PROBLEM TO SOLVE:
Scan the material for the word "will" and return every matching line.

*** TASK INPUT ***

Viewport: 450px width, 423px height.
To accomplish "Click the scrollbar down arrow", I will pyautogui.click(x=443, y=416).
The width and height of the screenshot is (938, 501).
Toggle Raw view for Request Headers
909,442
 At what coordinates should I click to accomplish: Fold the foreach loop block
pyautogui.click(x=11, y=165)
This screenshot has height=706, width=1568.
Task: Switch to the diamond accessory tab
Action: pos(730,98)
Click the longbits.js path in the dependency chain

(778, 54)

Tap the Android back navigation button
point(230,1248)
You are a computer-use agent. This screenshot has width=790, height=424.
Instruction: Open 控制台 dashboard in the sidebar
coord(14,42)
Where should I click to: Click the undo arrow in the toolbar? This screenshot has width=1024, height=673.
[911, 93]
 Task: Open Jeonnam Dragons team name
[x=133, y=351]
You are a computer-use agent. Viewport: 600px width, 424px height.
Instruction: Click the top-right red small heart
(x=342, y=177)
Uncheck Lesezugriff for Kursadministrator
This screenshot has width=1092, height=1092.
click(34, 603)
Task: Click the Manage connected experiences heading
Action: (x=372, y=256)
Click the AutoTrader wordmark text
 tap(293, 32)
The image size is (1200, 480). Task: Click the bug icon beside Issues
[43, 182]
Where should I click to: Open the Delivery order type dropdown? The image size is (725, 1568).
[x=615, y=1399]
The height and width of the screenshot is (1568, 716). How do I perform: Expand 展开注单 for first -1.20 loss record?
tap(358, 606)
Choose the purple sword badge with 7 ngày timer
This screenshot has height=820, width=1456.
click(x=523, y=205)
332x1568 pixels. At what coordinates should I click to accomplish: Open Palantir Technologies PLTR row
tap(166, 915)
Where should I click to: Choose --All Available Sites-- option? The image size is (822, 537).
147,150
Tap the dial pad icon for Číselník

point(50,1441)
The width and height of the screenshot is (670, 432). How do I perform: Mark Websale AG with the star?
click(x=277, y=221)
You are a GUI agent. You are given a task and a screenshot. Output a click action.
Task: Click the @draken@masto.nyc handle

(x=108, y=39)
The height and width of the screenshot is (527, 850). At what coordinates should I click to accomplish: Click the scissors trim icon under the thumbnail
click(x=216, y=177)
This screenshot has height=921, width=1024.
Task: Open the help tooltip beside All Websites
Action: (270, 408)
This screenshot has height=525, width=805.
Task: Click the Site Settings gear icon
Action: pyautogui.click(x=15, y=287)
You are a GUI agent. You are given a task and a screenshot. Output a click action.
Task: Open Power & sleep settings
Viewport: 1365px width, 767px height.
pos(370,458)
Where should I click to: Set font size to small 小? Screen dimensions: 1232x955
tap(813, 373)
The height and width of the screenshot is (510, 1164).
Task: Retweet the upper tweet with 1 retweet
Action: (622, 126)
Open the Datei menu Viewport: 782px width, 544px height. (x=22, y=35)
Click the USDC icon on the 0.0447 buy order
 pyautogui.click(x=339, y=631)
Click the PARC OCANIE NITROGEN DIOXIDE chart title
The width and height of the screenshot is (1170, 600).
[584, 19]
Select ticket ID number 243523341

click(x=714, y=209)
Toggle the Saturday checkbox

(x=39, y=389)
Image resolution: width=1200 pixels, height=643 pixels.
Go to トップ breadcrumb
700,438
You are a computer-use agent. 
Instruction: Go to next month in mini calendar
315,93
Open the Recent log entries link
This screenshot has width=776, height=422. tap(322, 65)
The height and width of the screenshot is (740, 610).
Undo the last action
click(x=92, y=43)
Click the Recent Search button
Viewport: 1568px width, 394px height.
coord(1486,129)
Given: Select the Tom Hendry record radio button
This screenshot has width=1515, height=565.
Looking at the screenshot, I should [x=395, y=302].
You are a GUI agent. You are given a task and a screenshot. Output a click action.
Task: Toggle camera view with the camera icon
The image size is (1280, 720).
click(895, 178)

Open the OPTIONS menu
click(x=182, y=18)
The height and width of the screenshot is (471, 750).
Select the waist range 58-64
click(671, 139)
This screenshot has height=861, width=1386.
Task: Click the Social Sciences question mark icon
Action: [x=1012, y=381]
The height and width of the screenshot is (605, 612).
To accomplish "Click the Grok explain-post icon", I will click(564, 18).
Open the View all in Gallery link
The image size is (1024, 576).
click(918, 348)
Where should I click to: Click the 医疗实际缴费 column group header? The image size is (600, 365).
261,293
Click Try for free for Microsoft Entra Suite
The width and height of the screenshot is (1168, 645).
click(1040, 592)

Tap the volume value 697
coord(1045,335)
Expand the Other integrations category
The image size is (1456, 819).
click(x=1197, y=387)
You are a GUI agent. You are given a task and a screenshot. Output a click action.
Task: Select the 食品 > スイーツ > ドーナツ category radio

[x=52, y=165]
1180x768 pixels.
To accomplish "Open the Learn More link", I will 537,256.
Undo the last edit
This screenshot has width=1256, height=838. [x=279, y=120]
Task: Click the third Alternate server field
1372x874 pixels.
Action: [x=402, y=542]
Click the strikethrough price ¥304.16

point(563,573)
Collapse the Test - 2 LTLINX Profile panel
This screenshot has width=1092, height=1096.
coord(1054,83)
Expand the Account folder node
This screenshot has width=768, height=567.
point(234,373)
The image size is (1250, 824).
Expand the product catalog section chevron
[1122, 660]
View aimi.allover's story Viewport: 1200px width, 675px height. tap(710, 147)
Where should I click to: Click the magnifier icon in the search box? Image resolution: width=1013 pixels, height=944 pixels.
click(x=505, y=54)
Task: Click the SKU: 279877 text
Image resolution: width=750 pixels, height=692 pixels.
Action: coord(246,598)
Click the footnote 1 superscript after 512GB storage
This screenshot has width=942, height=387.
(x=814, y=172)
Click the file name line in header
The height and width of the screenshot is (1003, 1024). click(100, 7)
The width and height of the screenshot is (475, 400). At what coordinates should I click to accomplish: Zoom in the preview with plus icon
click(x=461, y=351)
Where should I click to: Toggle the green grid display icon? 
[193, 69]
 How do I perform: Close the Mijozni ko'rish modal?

*** End of TASK INPUT ***

REPLY:
To accomplish "Click the scrollbar down arrow", I will pyautogui.click(x=443, y=416).
To accomplish "Click the Grok explain-post icon", I will click(564, 18).
To accomplish "Open the Learn More link", I will 537,256.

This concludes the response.